Instructions to follow: Return, unchanged, the lines of the records below from the one holding "The image size is (1456, 819)." through the one holding "the close button to dismiss the notification is", both included.
───── Information shown ─────
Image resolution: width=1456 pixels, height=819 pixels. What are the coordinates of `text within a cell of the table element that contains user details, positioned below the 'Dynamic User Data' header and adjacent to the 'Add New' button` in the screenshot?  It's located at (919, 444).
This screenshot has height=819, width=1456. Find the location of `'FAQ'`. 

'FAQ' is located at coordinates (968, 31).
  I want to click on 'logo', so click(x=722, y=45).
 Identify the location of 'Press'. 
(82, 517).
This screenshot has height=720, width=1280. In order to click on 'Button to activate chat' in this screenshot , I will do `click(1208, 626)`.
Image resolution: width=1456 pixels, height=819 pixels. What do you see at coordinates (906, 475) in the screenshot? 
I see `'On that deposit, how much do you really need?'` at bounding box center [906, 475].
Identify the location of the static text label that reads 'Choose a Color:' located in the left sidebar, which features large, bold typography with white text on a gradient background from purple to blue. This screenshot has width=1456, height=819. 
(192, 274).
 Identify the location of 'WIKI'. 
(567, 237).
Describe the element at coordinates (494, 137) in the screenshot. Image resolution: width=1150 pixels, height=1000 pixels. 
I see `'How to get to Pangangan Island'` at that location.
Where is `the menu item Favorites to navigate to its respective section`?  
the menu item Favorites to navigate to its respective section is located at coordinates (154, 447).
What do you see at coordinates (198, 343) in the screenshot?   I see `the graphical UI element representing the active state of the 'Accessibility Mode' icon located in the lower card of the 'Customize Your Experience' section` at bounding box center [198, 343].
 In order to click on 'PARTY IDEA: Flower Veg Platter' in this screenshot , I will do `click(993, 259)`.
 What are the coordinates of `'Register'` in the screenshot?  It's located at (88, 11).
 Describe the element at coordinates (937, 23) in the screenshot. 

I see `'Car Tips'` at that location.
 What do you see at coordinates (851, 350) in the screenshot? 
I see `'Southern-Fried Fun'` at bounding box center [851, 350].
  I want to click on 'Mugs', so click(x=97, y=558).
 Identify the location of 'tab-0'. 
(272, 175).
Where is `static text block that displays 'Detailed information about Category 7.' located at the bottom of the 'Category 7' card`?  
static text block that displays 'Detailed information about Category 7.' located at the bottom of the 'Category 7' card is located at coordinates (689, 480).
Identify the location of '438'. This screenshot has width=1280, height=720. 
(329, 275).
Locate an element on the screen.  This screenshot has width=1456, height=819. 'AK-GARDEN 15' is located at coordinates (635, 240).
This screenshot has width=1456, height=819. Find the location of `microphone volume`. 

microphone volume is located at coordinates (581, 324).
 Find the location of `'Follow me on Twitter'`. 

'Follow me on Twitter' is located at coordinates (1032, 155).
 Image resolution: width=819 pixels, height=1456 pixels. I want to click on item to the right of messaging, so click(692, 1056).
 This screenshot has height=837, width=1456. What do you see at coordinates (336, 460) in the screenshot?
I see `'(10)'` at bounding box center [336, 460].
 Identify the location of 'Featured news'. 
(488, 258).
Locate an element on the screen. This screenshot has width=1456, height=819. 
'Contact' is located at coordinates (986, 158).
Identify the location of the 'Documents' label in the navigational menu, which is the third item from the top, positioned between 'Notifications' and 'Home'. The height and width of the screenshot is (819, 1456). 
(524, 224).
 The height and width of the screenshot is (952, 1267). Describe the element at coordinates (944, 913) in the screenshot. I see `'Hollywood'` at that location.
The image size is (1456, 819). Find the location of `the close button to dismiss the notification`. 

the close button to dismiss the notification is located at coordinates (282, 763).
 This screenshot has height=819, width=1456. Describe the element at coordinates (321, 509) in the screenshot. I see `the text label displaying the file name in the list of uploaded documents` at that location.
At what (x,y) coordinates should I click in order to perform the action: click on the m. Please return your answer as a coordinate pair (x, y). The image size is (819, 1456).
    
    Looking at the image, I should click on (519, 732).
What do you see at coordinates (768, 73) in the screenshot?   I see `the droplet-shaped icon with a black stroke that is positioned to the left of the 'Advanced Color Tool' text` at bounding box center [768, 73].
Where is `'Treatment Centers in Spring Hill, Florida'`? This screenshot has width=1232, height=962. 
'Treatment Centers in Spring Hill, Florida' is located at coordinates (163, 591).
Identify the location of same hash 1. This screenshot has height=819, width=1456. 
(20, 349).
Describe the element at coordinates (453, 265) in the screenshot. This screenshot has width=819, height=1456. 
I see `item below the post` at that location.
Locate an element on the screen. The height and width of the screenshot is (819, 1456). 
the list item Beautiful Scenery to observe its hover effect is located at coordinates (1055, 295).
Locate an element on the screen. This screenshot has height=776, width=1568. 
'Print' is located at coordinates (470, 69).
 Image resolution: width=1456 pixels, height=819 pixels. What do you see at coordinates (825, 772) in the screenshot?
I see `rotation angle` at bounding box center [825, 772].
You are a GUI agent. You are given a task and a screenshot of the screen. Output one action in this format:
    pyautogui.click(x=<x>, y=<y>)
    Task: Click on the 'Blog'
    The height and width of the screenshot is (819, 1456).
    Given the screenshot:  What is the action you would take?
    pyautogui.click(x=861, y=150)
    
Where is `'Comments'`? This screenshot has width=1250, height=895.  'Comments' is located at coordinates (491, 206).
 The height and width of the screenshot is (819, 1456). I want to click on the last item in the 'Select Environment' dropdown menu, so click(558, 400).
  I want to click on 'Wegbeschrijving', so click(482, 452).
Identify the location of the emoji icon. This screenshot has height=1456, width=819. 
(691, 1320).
─────
Reply:
The image size is (1456, 819). Find the location of `the close button to dismiss the notification`. 

the close button to dismiss the notification is located at coordinates (282, 763).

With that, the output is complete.